WHAT TO DO> Exactly as they stand, give the records below again, with no images.

- Opening Delimiter -

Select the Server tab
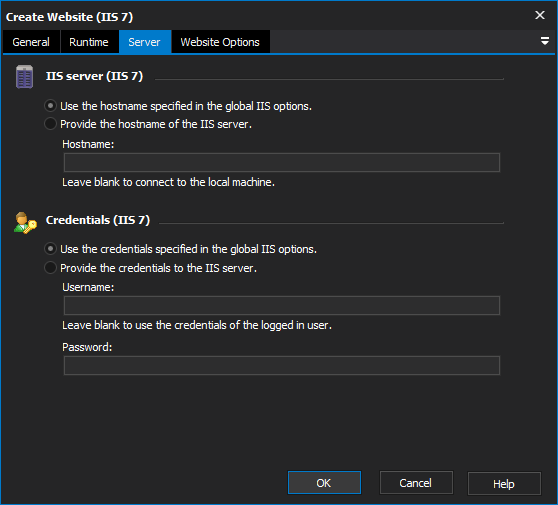This screenshot has width=558, height=505. (145, 42)
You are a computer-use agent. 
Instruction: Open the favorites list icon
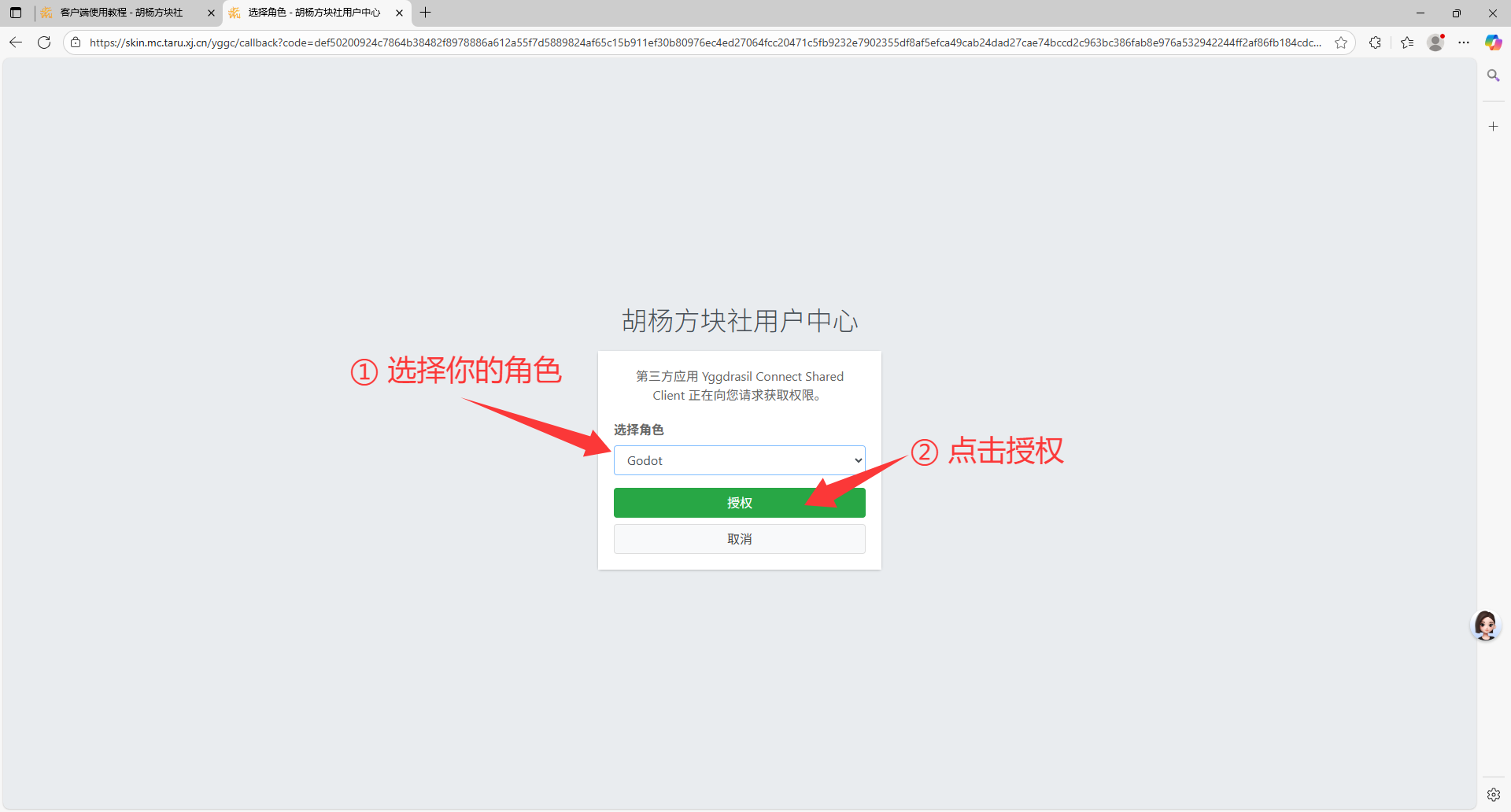click(1407, 42)
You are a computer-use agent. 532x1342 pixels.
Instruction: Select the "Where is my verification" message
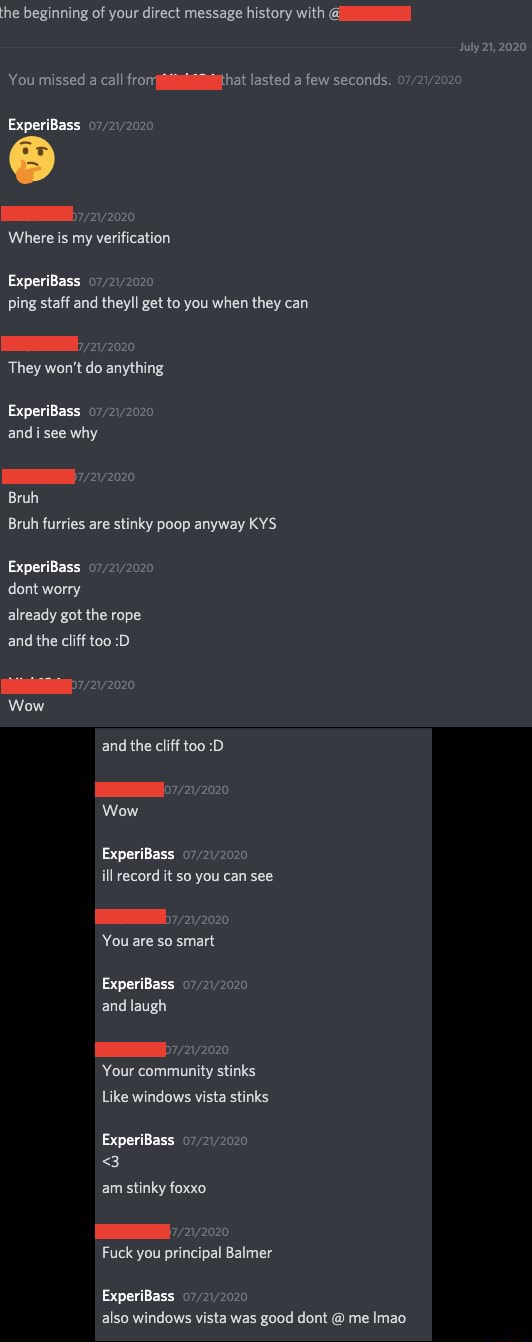(89, 238)
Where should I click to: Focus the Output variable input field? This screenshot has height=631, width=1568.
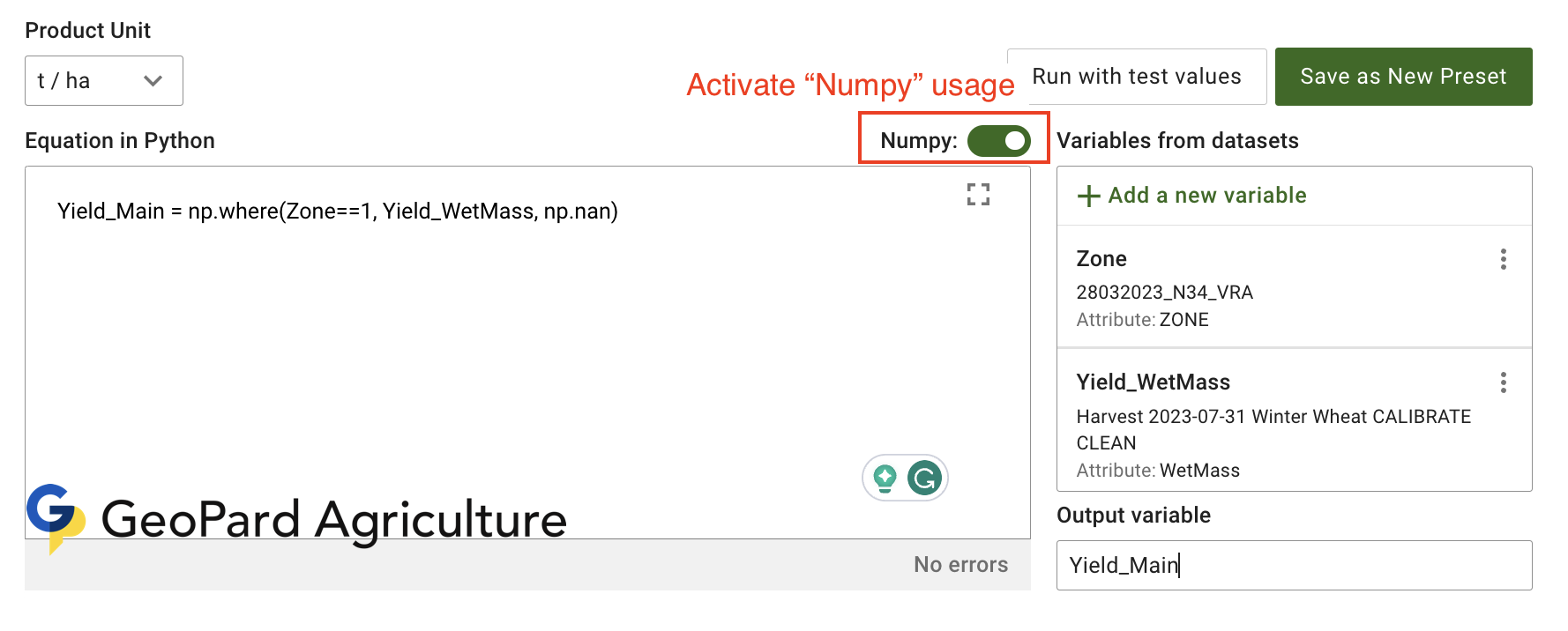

- Closing Delimiter -

WRITTEN RESPONSE>
Select the Server tab
This screenshot has width=558, height=505. (145, 42)
You are a computer-use agent. 
Instruction: Open the favorites list icon
click(1407, 42)
You are a computer-use agent. 532x1342 pixels.
Instruction: Select the "Where is my verification" message
(89, 238)
Where should I click to: Focus the Output variable input field? This screenshot has height=631, width=1568.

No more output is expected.